Work to complete:
Recast the data from the line containing "The height and" through the end as a JSON list of strings, one string per line, leaving out blank lines and the pictures.

Data records:
****************

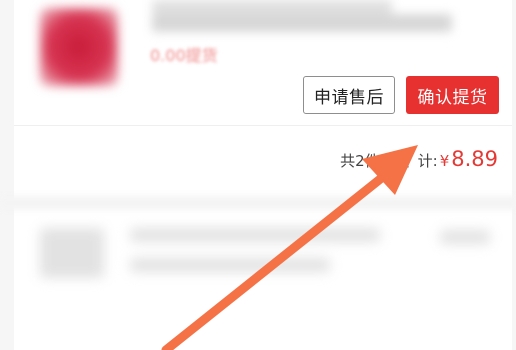 Image resolution: width=516 pixels, height=350 pixels. I want to click on divider, so click(263, 126).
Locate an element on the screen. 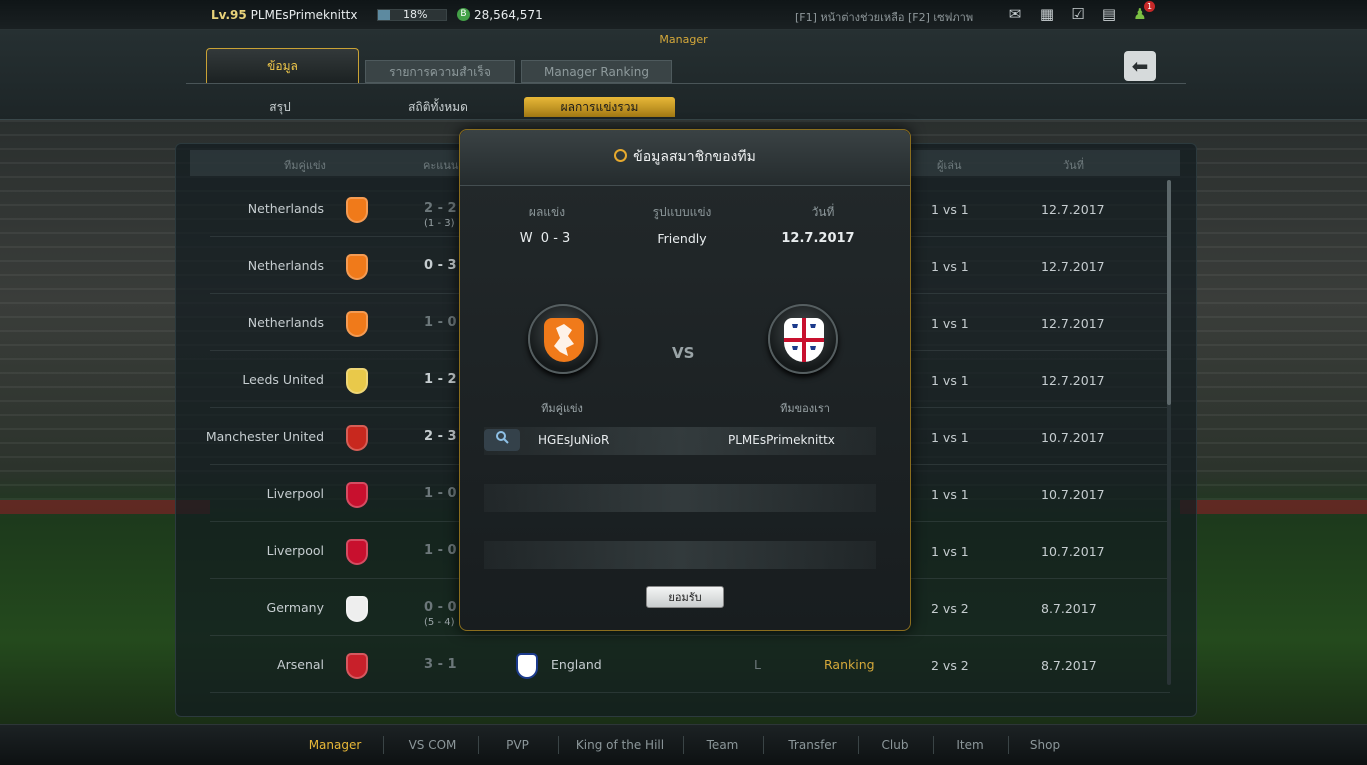  penalty-score: (5 - 4) is located at coordinates (440, 622).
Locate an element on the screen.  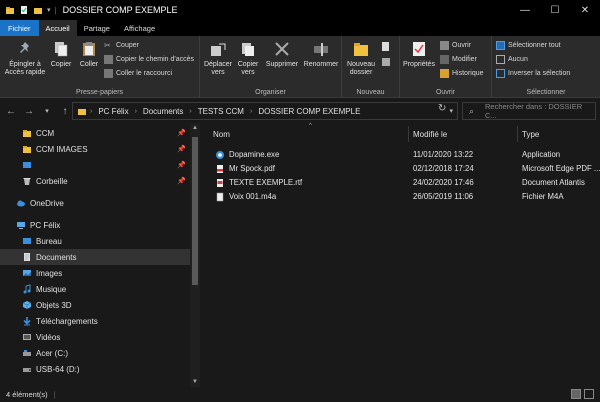
back-button: ← is located at coordinates (11, 112).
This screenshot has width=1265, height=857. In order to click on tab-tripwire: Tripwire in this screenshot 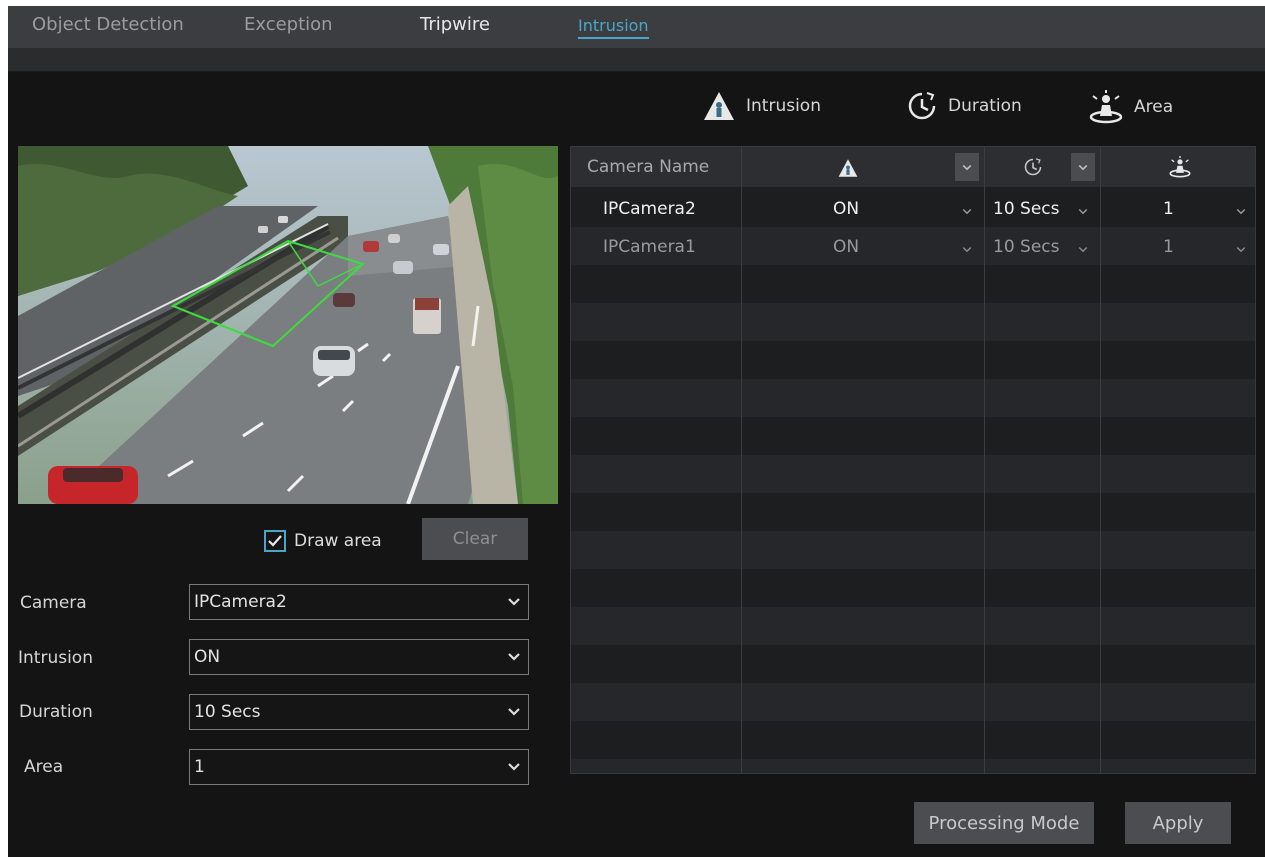, I will do `click(455, 24)`.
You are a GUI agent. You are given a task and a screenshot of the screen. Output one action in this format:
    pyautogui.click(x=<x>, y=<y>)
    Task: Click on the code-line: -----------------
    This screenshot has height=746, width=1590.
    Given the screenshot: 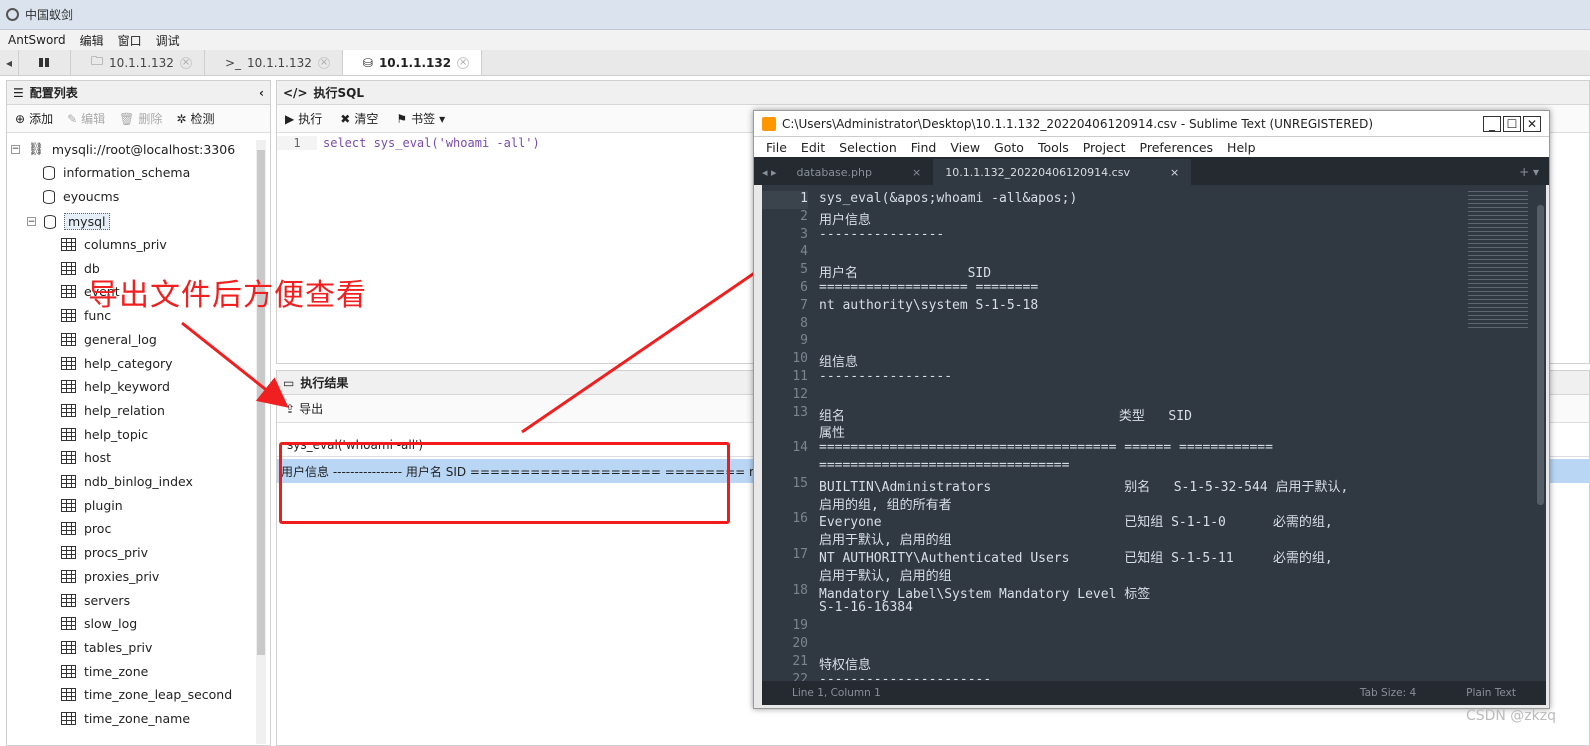 What is the action you would take?
    pyautogui.click(x=886, y=376)
    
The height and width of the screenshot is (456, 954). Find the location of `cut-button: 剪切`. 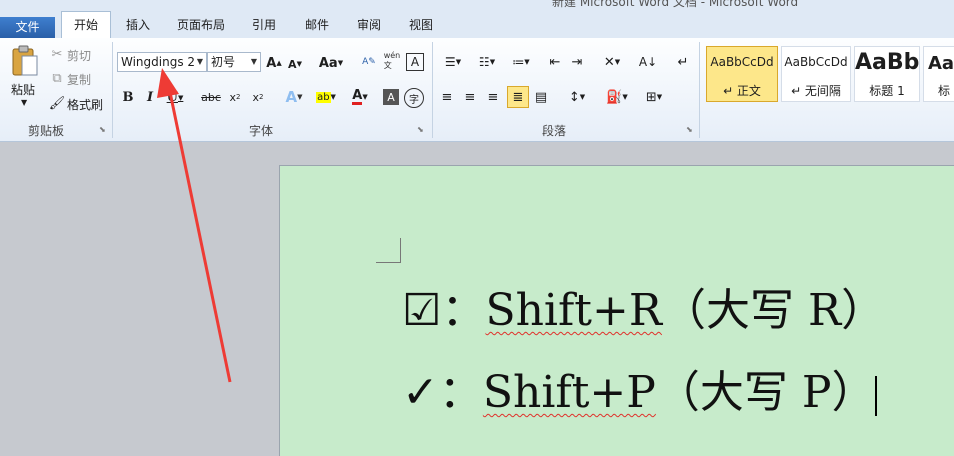

cut-button: 剪切 is located at coordinates (79, 56).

****************

Written solution:
[
  "The height and width of the screenshot is (456, 954). Find the location of `cut-button: 剪切`. ",
  "cut-button: 剪切 is located at coordinates (79, 56)."
]